In the vast landscape of data processing, efficiency and flexibility are important. However, navigating through a multitude of tools and languages often is a major inconvenience. Apache Wayang's upcoming Python API will allow you to seamlessly orchestrate data processing tasks without ever leaving the comfort of Python, irrespective of the underlying framework written in Java.
Expanding Apache Wayang's APIs
Apache Wayang's architecture decouples the process of planning from the resulting execution, allowing users to specify platform agnostic plans through the provided APIs.
Python's popularity and convenience for data
processing workloads makes it an obvious candidate for a desired API.
Previous APIs, such as the Scala API wayang-api-scala-java
benefited
from the interoperability of Java and Scala that allows to reuse objects
from other languages to provide new interfaces. Accessing JVM objects in
Python is possible through several libraries, but in doing so,
future APIs in other programming languages would need similar libraries and
implementations in order to exist. As a contrast to that, providing an
API within Apache Wayang that receives input plans from any source and
executes them within allows to create plans and submit them in any
programming language. The following figure shows the architecture of pywayang
:
The Python API allows users to specify WayangPlans with UDFs in Python.
pywayang
then serializes the UDFs and constructs the WayangPlan in
JSON format, preparing it to be sent to Apache Wayang's JSON API.

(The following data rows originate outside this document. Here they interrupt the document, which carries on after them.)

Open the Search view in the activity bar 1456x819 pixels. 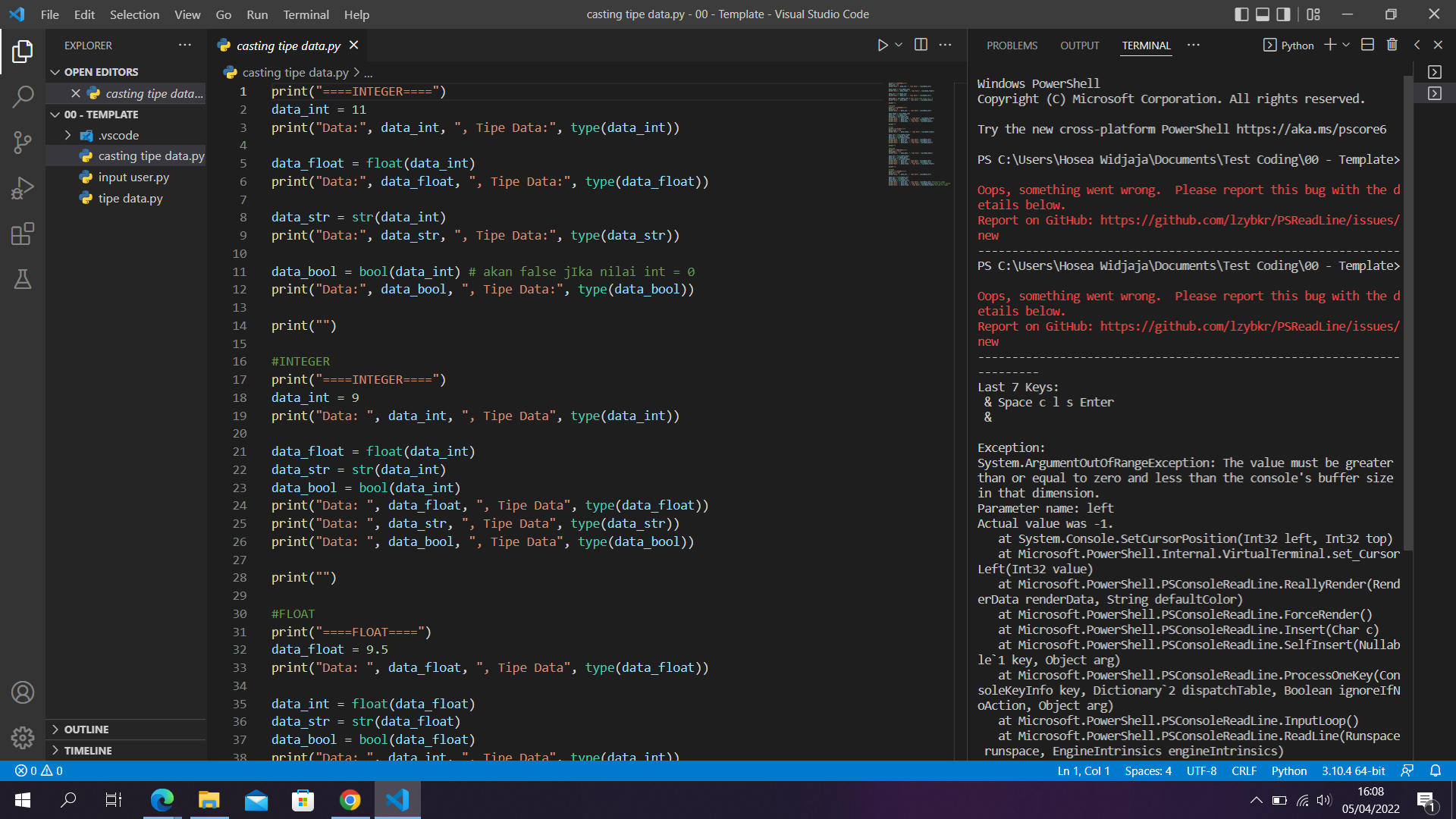(x=23, y=97)
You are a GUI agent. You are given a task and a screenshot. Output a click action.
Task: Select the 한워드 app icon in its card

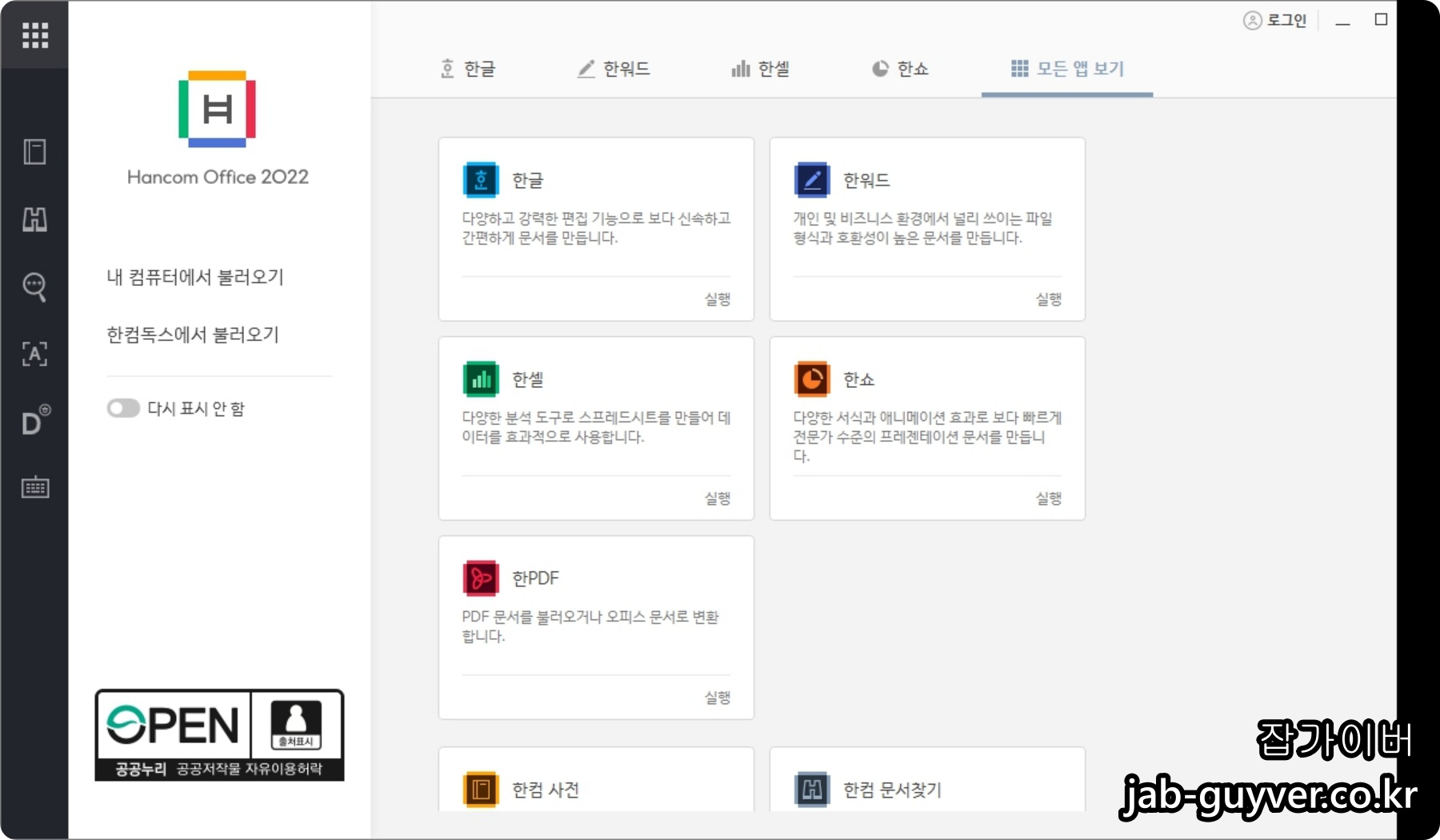point(811,180)
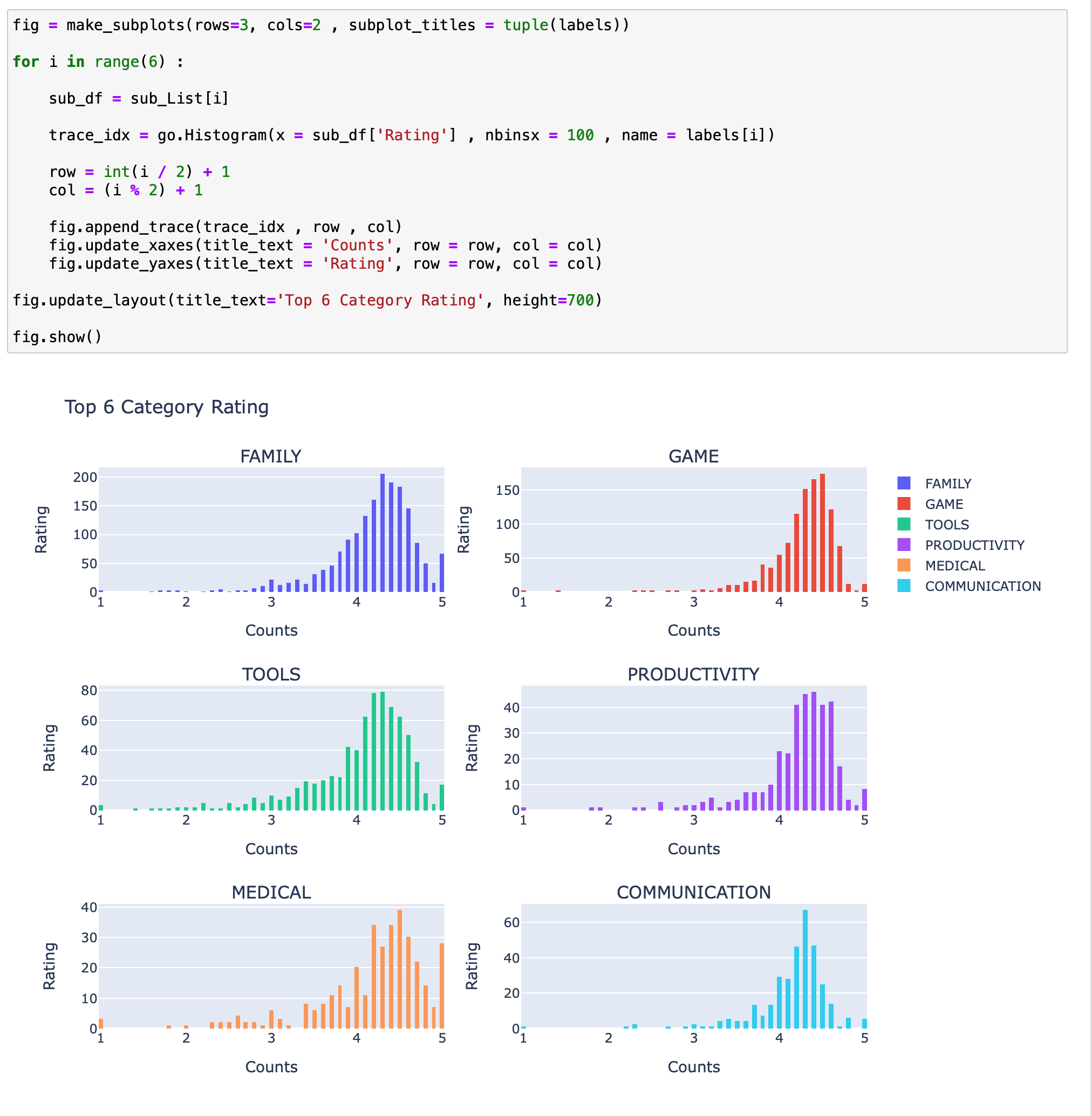Click MEDICAL legend label
This screenshot has width=1092, height=1116.
(954, 566)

When receiving a valid JSON plan, the JSON API uses the optimizer to
construct an execution plan. However, since UDFs are defined in Python
and thus need to be executed in Python as well, an operators function needs to be
wrapped into a WrappedPythonFunction
:
val mapOperator = new MapPartitionsOperator[Input, Output](
new MapPartitionsDescriptor[Input, Output](
new WrappedPythonFunction[Input, Output](
ByteString.copyFromUtf8(udf)
),
classOf[Input],
classOf[Output],
)
)
This wrapped functional descriptor allows to handle execution of
UDFs in Python through a socket connection with the pywayang
worker.
Input data is sourced from the platform chosen by the optimizer and Apache
Wayang handles routing the output data to the next operator.
A new API in any programming languages would have to specify two things:
- A way to create plans that conform to a JSON format specified in the Wayang JSON API.
- A
worker
that handles encoding and decoding of user defined functions (UDFs), as they need to be executed on iterables in their respective language. After that, the API can be added as a module in Wayang, so that operators will be wrapped and UDFs can be executed in the desired programming language.
Defining WayangPlans in Python
As the "Hello World!" of data processing systems, wordcount will pose as
our primary example to display how users can interact with Apache Wayang
through the python package pywayang
.
from pywy.dataquanta import WayangContext
from pywy.platforms.java import JavaPlugin
from pywy.platforms.spark import SparkPlugin
def wordcount():
ctx = WayangContext() \
.register({JavaPlugin, SparkPlugin}) \
.textfile("file://README.md") \
.flatmap(lambda w: w.split()) \
.filter(lambda w: w.strip() != "") \
.map(lambda w: (w.lower(), 1)) \
.reduce_by_key(lambda t: t[0], lambda t1, t2: (t1[0], int(t1[1]) + int(t2[1]))) \
.store_textfile("file:///wordcount-out-python.txt")
if __name__ == "__main__":
wordcount()
The example displays a mode of operation that resembles the Scala
PlanBuilder
and the JavaPlanBuilder
. Plans are specified in a
functional way, chaining operations until a terminal operation results
in execution of the plan.
Wayang-API-JSON
The wayang-api-json
module provides an executable that starts a REST
server. This server accepts a WayangPlan
in JSON format.
Starting the REST API as a background process can be done by executing
the following:
mvn clean package -pl :wayang-assembly -Pdistribution
cd wayang-assembly/target/
tar -xvf apache-wayang-assembly-0.7.1-SNAPSHOT-incubating-dist.tar.gz
cd wayang-0.7.1-SNAPSHOT
./bin/wayang-submit org.apache.wayang.api.json.Main &
Wrapping pipelines in MapPartition operators
With this architecture, the execution of an operator comes with an
additional overhead, because the UDFs will have to be executed in
python. Python operators receive iterators through a socket and also
return their result to Wayang through that connection. To minimize the
overhead, unary operators that return unary results will be grouped in
pipelines. One pipeline of operators will be submitted to the Wayang
JSON API as a single MapPartition
operator. This means that the UDFs
specified in this pipeline can be chained and only on call from Wayang
to the Python worker will have to be made for a given pipeline.
Coming soon
As the Python API is currently in development and we are applying finishing touches, this article serves as an outlook for what users can expect to see soon.